2: If using fresh lasagne sheets, slice them at inch-wide intervals to form wide lengths of pasta. Sometimes these lasagne sheets come with a thin sheet of plastic separating the layers, kindly remove this if yours includes it.
3: Once the water has come to the boil, salt it generously, then add the pasta and cook for a bare two minutes or so, or until the pasta is tender and floating on the surface. Using tongs, lift the pasta out and set aside in a covered, heatproof bowl. Very quickly, add the 100g calamari into the still-boiling water and lower the heat to a simmer, letting it cook for two minutes — no more! Drain and add the calamari to the bowl of cooked pasta.

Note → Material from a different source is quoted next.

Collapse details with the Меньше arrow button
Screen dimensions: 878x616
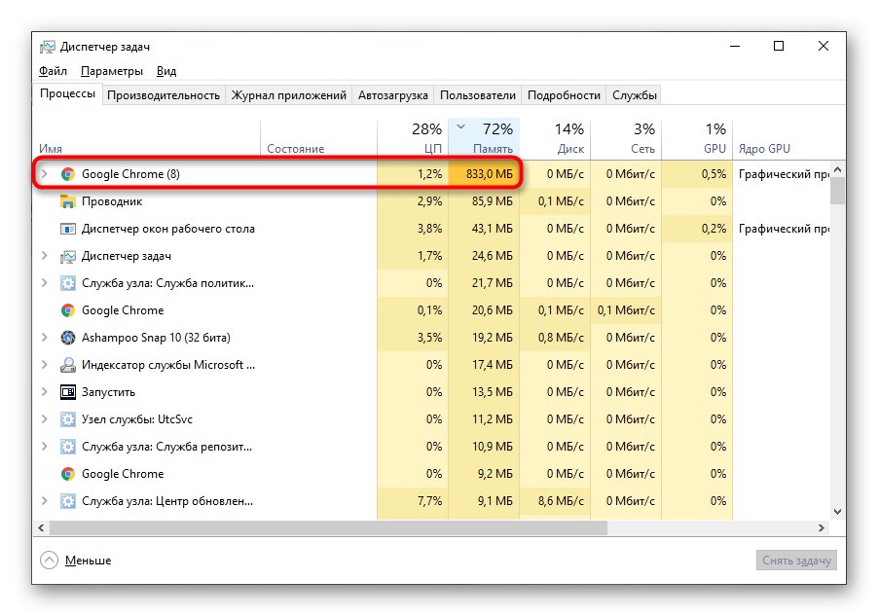(x=50, y=561)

4: Give the 125ml mascarpone a vigorous stir with your fork, to relax it somewhat, then fold it into the warm pasta and calamari, off the heat, followed by the reserved corn and finally, a generous, golden scattering of every last bit of zest that you can get off your lemon. I don’t recommend reheating this or returning it to the heat on your stove, but you could stir it all together in the now-empty saucepan off the heat, letting the residual warmth raise the temperature of your meal.

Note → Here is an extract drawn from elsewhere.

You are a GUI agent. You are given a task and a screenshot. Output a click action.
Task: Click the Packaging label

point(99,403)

5: If you want — and I thoroughly recommend it, though it’s not evident in the photos — indiscriminately dollop over more spoonfuls of mascarpone.
Eat immediately. Serves one.
Note: If you haven’t planned ahead and put your calamari in the fridge to defrost, you can put it in a sealed sandwich bag and then submerge it completely in cold water to safely defrost it significantly quicker.

music lately:
Head On by The Jesus and Mary Chain. I got to see them in concert last week, which is not something I thought might necessarily happen to me; given that I didn’t exactly overlap, existence-wise, with their heyday, but they appeared in New Zealand like some kind of eleventh-hour miracle and they were wonderful, I cried during Just Like Honey but Head On is my very favourite of theirs and you can never be too sure of these things in live concerts but they only bloody went and played it second on the set list.
Citizens of the World by Daphne Rubin-Vega; despite being released in 2006 this has all the delicious hallmarks of a slightly earlier era: a sort of neurotic yet thoughtful introspection; a certain industrial-edged psychedelia, but most importantly, Rubin-Vega’s singularly excellent voice.
What a Lonely Way to Start the Summertime by The Bittersweets, a deeply arcane 60s girl group; my brother sent me this with the proviso that it had a proto-shoegaze energy; I have to agree, it also has a particular stressful, layered sinister franticness that seems oddly fresh yet almost pastiche-like in a way that this, being contemporaneous, couldn’t possibly have known. I love it!
Bad Religion by Frank Ocean, those organ chords still have the power to kneecap me after all these years and when the drums start — ! — WHAT a song.
PS: As I’ve said previously, ReliefAid’s Gaza Appeal is important to me. Their team, through perishingly difficult circumstances, are on the ground trying to help. It’s been a while since their last update at the end of May but if you’re looking for relief effort to support in Palestine, I suggest them as a starting point.